Our analysis revealed a moderate but highly consistent association between arousal threshold and AHI. Patients with low arousal threshold have increased sensitivity to respiratory stimuli. This premature termination of respiratory events prevents adequate accumulation of ventilatory drive necessary for optimal activation of pharyngeal dilator muscles which leads to repetitive apnoea (6,13). Therapeutic strategy to increase the arousal threshold including hypnotic agents such as trazodone and eszopiclone is preferred (6,19). A previous study reported reduced adherence to CPAP among patients with low arousal thresholds (6).
This study reported a non-significant association for muscle compensation and OSA severity. Muscle compensation is the ability of pharyngeal dilator muscle to activate the airway when disturbed. Poor muscle compensation caused a compromise of compensatory mechanism during sleep due to diminished neuromuscular reflex. Our results revealed that poor muscle compensation does not directly predict OSA severity but it may have a modifying effect. Therapeutic approaches targeting pharyngeal muscle function include hypoglossal nerve stimulation (HGNS), pharmacological therapy (dronabinol and desipramine) that enhance neuromuscular recruitment and muscle exercise (16,19).
There were several limitations in our study. First, a small number of included studies which limits the statistical power for subgroup analyses. Second, the cross-sectional design of all included studies precludes causal inferences, as temporal relationships between endotypic traits and disease progression cannot be established. Third, significant heterogeneity in measurement techniques for upper airway collapsibility (I2 = 80.7%) suggests potential variability in operational definitions across studies, which may affect the comparability of results. These limitations underscore the need for larger, longitudinal studies with standardised endotyping protocols.

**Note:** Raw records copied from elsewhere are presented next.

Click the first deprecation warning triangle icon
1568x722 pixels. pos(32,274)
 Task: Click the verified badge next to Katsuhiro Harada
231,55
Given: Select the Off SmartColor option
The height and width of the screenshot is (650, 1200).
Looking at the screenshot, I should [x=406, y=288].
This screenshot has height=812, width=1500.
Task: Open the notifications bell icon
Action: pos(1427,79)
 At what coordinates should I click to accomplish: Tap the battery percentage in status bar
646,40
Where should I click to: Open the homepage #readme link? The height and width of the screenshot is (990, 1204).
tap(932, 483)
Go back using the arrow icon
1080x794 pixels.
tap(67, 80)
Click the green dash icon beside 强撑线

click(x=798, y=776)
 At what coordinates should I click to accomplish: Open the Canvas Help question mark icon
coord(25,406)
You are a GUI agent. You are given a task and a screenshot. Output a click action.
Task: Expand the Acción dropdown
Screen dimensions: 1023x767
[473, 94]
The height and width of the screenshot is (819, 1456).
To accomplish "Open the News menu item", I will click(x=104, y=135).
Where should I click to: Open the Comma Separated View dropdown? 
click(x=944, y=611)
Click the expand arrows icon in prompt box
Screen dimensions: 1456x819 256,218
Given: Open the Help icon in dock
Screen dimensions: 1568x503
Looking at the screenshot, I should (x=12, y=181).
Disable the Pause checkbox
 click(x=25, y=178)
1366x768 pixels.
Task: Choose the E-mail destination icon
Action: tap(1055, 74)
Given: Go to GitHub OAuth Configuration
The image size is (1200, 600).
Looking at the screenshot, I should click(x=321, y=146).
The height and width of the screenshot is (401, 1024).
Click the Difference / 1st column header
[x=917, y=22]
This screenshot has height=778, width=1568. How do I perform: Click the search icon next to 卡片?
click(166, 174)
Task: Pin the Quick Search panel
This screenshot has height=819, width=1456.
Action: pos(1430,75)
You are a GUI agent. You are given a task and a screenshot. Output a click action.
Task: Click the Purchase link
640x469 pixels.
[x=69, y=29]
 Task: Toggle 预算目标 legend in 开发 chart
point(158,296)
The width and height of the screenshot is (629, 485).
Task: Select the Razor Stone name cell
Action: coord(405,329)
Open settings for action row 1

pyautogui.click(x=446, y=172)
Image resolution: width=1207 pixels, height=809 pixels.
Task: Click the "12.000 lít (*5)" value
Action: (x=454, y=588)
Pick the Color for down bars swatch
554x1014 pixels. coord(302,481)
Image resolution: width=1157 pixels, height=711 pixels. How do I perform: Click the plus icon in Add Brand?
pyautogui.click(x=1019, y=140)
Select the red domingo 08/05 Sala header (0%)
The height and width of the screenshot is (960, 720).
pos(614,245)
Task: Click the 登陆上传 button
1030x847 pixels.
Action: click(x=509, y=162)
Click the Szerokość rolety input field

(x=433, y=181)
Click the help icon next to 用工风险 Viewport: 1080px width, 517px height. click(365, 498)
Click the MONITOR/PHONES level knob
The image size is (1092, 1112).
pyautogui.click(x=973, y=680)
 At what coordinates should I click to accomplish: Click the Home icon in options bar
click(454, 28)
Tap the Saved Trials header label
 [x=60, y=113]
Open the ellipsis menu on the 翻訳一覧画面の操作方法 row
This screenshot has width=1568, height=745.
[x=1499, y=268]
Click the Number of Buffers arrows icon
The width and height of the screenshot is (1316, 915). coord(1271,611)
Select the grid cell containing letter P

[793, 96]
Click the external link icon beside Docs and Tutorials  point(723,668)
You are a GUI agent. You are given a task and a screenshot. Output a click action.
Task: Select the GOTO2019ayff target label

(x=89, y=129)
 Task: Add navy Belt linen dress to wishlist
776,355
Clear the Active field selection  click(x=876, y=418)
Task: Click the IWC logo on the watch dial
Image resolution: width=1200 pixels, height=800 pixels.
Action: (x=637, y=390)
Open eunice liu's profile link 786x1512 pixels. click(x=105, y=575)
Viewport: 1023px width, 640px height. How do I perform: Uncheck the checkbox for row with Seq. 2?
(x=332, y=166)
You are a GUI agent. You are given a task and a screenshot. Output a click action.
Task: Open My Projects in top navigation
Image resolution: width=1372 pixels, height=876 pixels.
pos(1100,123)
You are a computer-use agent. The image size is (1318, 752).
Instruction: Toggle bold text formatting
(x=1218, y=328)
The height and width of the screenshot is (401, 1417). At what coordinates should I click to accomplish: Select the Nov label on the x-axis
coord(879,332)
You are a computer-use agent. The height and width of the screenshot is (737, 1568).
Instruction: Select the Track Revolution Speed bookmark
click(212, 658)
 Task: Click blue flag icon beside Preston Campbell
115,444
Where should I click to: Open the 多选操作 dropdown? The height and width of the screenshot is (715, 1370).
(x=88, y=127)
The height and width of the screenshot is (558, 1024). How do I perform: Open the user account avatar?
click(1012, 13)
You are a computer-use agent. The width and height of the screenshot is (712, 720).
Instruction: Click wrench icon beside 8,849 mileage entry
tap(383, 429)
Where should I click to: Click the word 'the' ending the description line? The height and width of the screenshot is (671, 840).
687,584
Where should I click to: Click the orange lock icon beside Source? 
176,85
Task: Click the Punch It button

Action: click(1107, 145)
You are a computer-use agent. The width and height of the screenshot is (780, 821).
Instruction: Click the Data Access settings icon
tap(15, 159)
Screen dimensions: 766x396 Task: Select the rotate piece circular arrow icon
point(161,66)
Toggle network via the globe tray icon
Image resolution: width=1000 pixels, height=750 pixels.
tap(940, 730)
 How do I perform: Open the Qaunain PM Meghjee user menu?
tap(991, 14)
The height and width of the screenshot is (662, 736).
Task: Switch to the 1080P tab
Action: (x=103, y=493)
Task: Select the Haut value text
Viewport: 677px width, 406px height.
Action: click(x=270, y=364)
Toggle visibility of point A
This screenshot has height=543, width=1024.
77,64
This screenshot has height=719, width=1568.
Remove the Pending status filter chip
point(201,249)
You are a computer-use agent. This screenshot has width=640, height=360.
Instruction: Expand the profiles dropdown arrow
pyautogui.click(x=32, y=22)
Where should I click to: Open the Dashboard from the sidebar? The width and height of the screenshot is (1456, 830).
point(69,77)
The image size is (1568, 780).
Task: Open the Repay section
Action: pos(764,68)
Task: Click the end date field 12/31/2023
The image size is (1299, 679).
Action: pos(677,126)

This meta-analysis shows robust evidence that OSA endotypes have significant correlation with disease severity. Upper airway collapsibility demonstrates the strongest association with OSA severity followed by high loop gain and low arousal threshold. The findings reinforce that OSA is a heterogeneous disorder requiring personalised medicine approaches (1): anatomical interventions for patients with dominant airway collapsibility (2), ventilatory stabilisation for high loop gain (3), arousal threshold modulation for susceptible subgroups and (4) neuromuscular stimulation for patients with airway muscle dysfunction. In general, these results advance the paradigm of endotype-directed therapy, though future research should address current limitations through prospective designs and standardised phenotyping protocols to improve personalised treatment strategies.